Feelings Beyond Emotions

This entry was imported from a newsletter.

Dear Friends,

In a previous newsletter titled “Your Thoughts Are Not Yours,” I proposed interfacing with the world outside of thoughts.

Rach read my mind, please check out her thoughtful newsletter on work-life harmony called Connection Crave 💞

What might this alternative be? The answer is feeling—though for the past 36 years, I misunderstood what the word meant. So I had vague, unrecognized feelings for most of my life, without the means to acknowledge and to heal them.

In fact, you might misunderstand what “feelings” mean right now.

Let’s turn to one of the most famous representation of feelings:

What are feelings BEYOND these words?

This wheel, despite being comprehensive in vocabulary, DOES NOT cover the full feelings spectrum! Not even close!

Here are two misinterpretations of feelings:

Feelings =/= 1 emotion 

The “obvious” feeling covers up secondary feelings and prevent them from being acknowledged and healed

I thought feelings were just gradations of glad, sad, mad, or afraid. If I can find the one perfect word on the Brené Brown emotions wheel, it means I understand how I’m feeling. But there is often an “obvious” surface feeling that blinds us to subtle feelings underneath.

Example: I’ve told stories of childhood traumatic events, and I contextualized it as “wow, bad shit happened.” BUT that hid the deeper grief—that “wow, bad shit happened, AND no one cared.” I couldn’t see the powerful effects of feelings neglect because I had “turned off” my need for support from a young age, since the feelings wasn’t attended to anyway.

This is a common misunderstanding about feelings because it “feels” like we have already “felt” the feeling. But there’s more underneath that subconsciously influence our moods and behaviors, like festering wounds that await our attendance to heal properly.

Feelings =/= JUST emotions

Somatic tension / qi / vitality are also feeling dimensions

At my weeklong silent retreat, I experienced how to sense and let go of somatic tension. It’s a whole degree of feeling that goes beyond emotions, and what I interpret as “qi” or vitality.

This is a new modality of feeling for me, for which I’m developing nascent sensitivity. I wouldn’t have gotten here without substantial help from my friend Lyssa Menard. Before I went on retreat, she gave me a beginner’s qi gong lesson that shifted how I sensed somatic tension / qi / vitality. This skill in turn allowed me to understand my meditation teacher’s instructions, and allowed me access to greater levels of stillness and otherworldly joy.

And if you are reading this, you are in luck because Lyssa is offering free qi gong lessons for a limited time in support of her certification process. Please subscribe to her newsletter if you want to stay apprised of her class offering schedule in the coming weeks.

**Subscribe to **

The satisfaction of feeling shitty in multiple dimensions

The unexpected benefit of feeling in new dimensions isn’t otherworldly joy, because that still takes practice and relies on circumstances outside of our control. I can’t promise you that.

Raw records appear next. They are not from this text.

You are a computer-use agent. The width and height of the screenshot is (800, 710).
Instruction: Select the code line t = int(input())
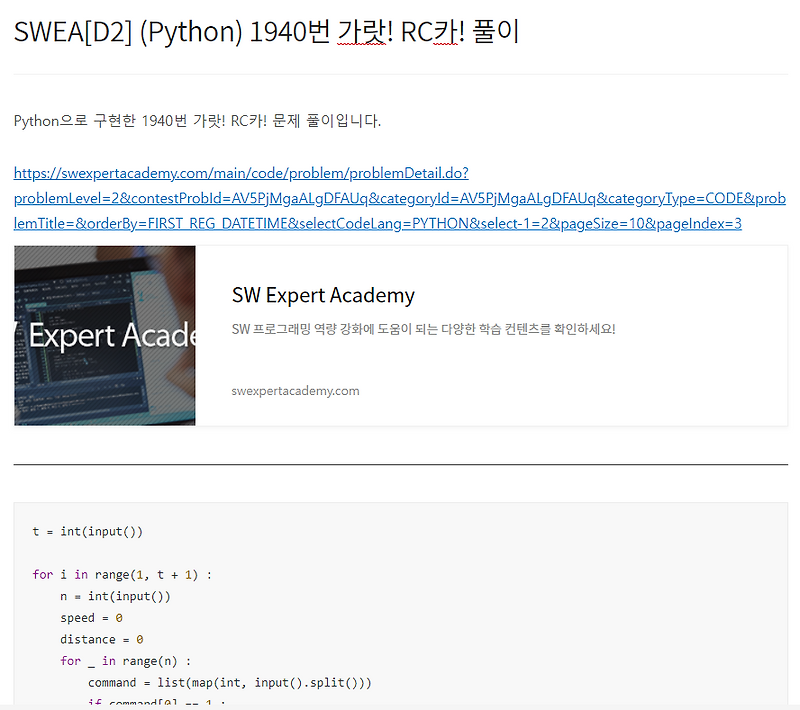85,531
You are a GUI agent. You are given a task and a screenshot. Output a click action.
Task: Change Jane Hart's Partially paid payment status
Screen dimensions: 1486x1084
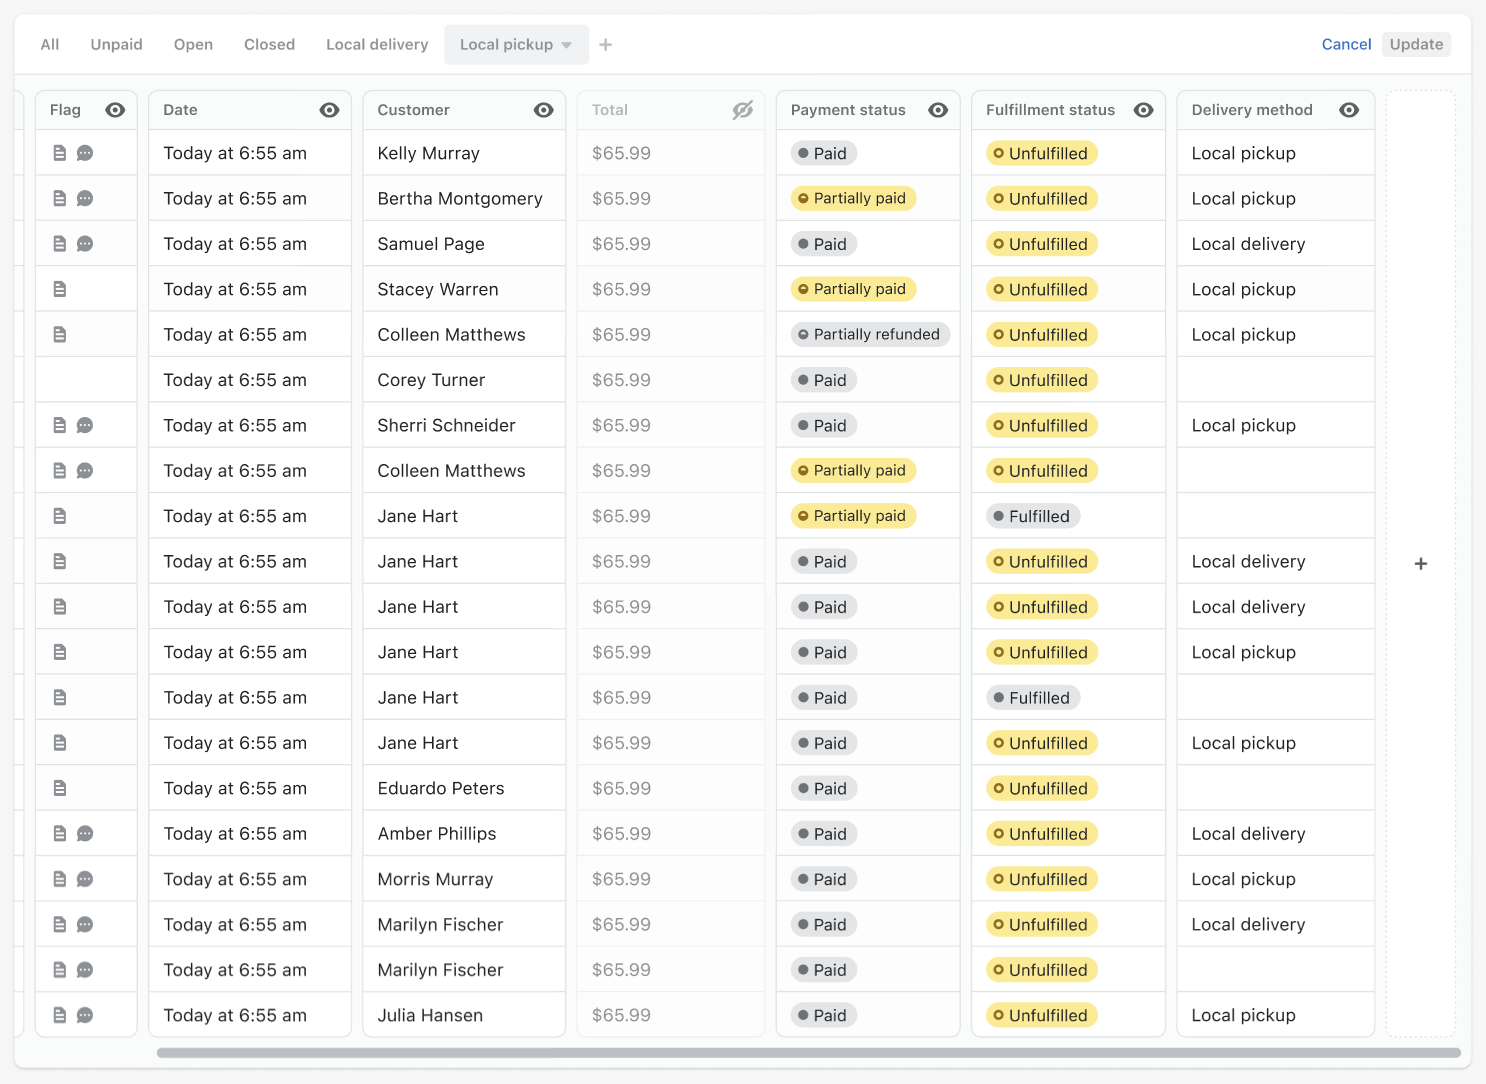853,515
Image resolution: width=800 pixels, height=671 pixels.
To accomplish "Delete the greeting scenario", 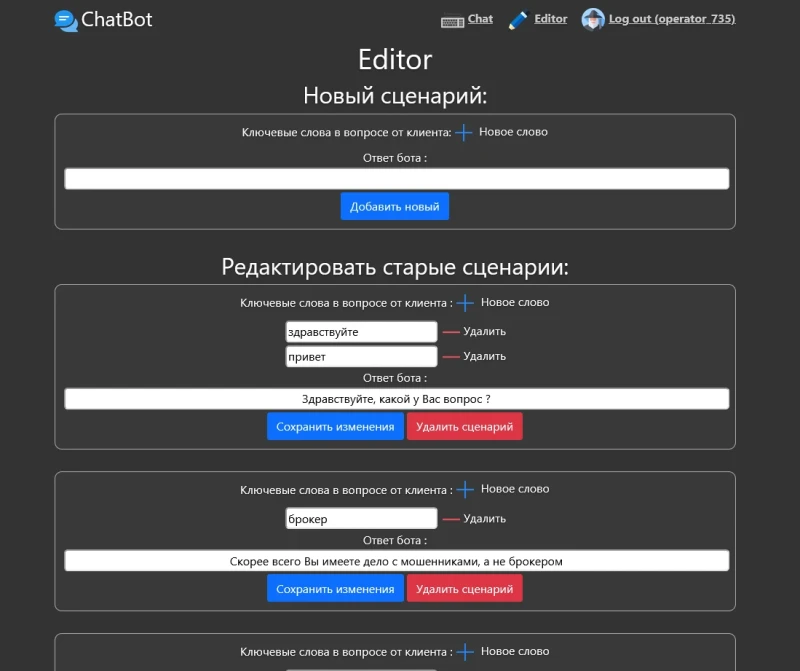I will point(464,427).
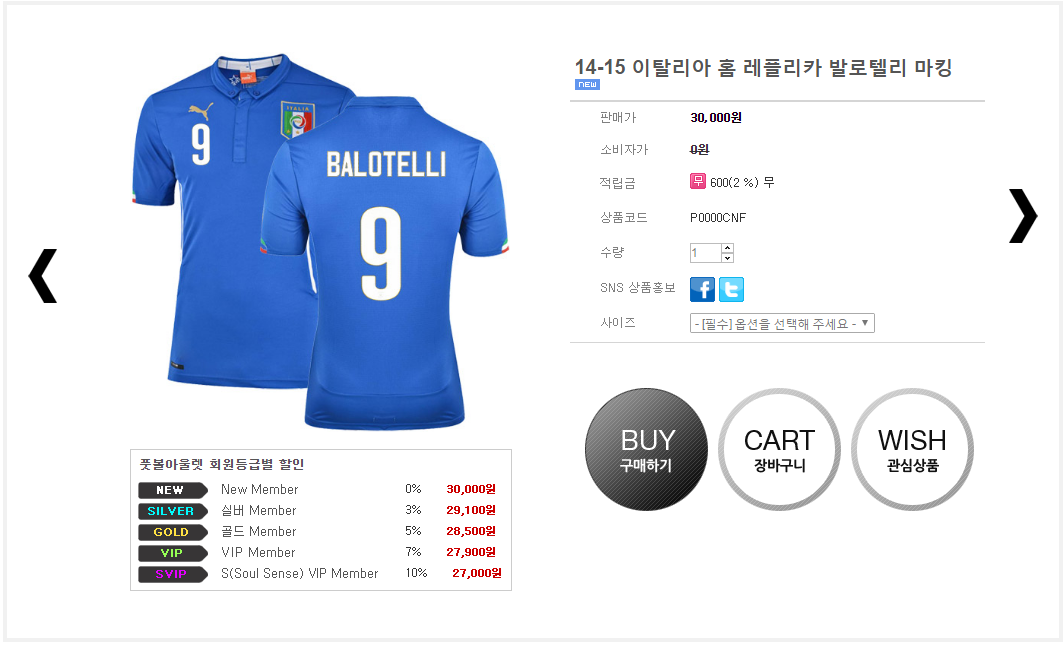Open the size option dropdown
This screenshot has height=645, width=1064.
tap(782, 323)
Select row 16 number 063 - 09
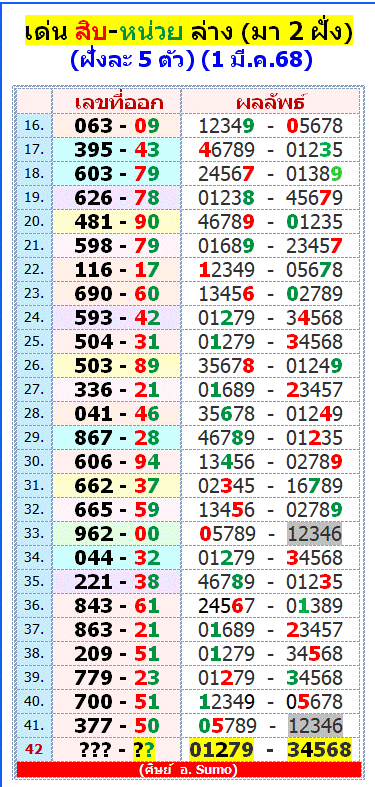Screen dimensions: 375x787 pos(116,125)
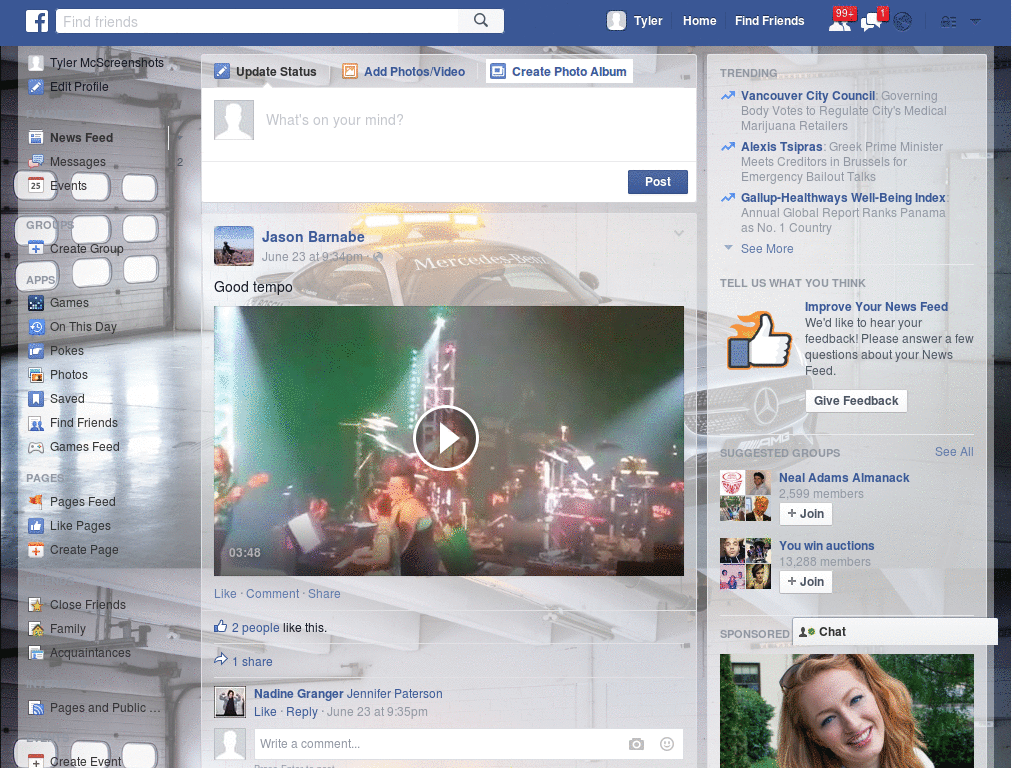The image size is (1024, 768).
Task: Open the Messenger messages icon
Action: click(871, 20)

Instead, it’s how feeling shitty feels…more satisfying.

It’s like eating durian or a particularly ripe cheese—these foods smell and taste “bad” at first, but it’s possible to develop a complex palate with new levels of appreciation for their bizarre flavors.

In the past, if something bad happened, I’ll get stuck on feeling bad out of guilt, shame, or disappointment. But now, it’s possible to move beyond these initial feelings into richer ones like grief and responsive compassion, for having to deal with such experiences. It makes feeling bad feel…oddly good.

What do you think of these feeling dimensions? Are they obvious to you? What else am I missing as a feelings-noob?

Warm Wishes,

Christin

How I stumbled upon new feeling dimensions by accident, and a recent “durian” experience

A listening course that unraveled me in a good way

I took Rik van de Berge’s () listening course thinking it will make me a better chaplain and coach. But having learned how to listen better, my classmates and I started pondering, hmm, have we ever been truly listened to?! (This is a question that might send you down a deep rabbit hole.) That’s how I realized that I had fooled myself for my whole life about my core childhood traumas—it’s not that we had experienced near-murder, poverty, or my dad’s chronic illness. It’s that my parents had so much to deal with so they never were able to tend to me, even with basic listening.

This came to a head when I told my therapist, “I thought all parents have to do is to make sure their child isn’t dead.” I heard myself say that and thought, wow, I would feel so sad for the person who thinks this. But this person was me! I spent several weeks grieving and tending to myself, and felt more healed than I realized I needed.

The “durian” of rejection

I recently applied for a content creation grant and got rejected immediately after the interview. In the past I really would have dwelled on what went wrong, why did I screw it up, etc. etc. But now I see that the interview experience was actually unexpectedly brisk. It’s a lot easier to be savor these “stinky” experiences when I can taste the complexity of flavors.